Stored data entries
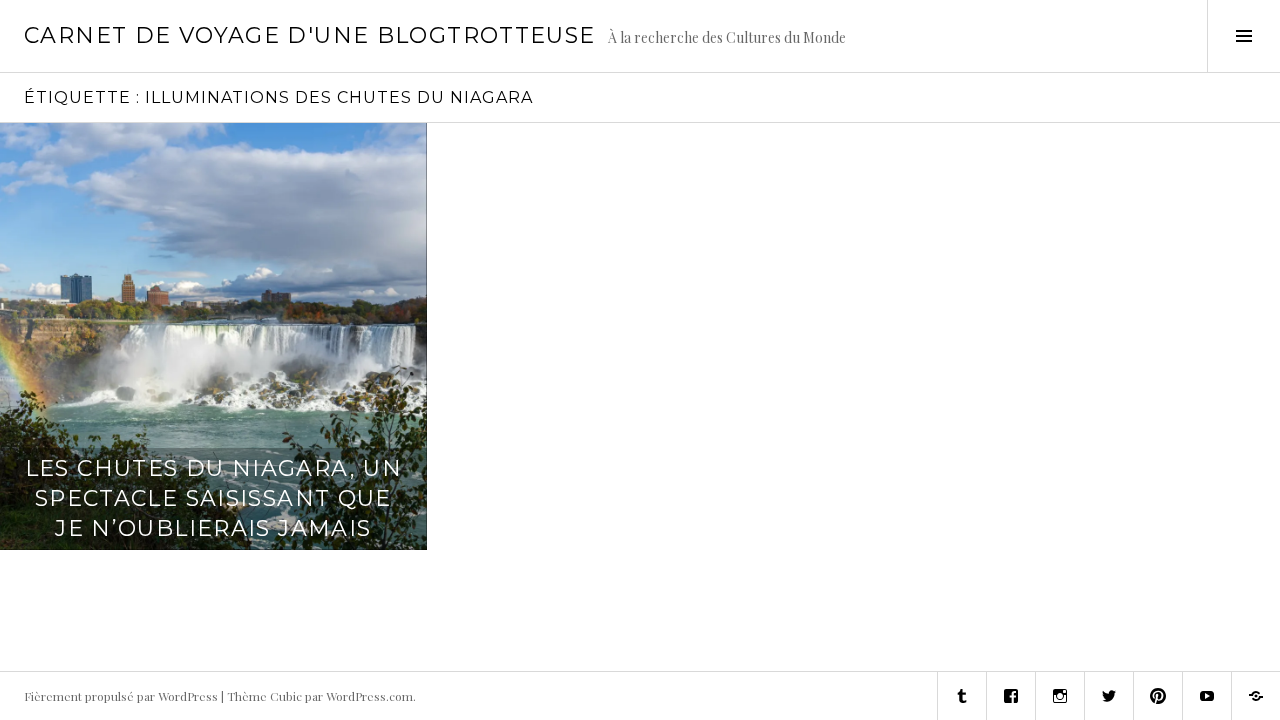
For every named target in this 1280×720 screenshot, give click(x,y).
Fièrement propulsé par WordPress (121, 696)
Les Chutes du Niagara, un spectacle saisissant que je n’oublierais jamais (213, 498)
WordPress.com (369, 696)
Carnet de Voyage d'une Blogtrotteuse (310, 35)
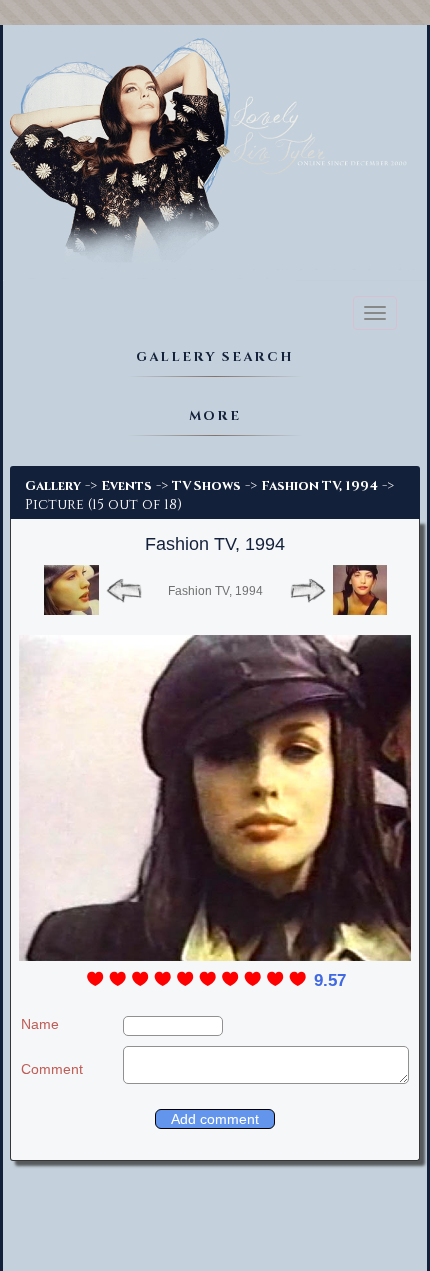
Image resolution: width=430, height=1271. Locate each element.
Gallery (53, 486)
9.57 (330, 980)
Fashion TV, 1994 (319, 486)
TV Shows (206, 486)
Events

What is needed: Repeat the data exactly. Pictures should not appear.

Result for this exercise:
For every named target in this 1280×720 screenshot, give click(x,y).
Fièrement propulsé par WordPress (121, 696)
Les Chutes du Niagara, un spectacle saisissant que je n’oublierais jamais (213, 498)
WordPress.com (369, 696)
Carnet de Voyage d'une Blogtrotteuse (310, 35)
Image resolution: width=430, height=1271. Locate each element.
Gallery (53, 486)
9.57 (330, 980)
Fashion TV, 1994 (319, 486)
TV Shows (206, 486)
Events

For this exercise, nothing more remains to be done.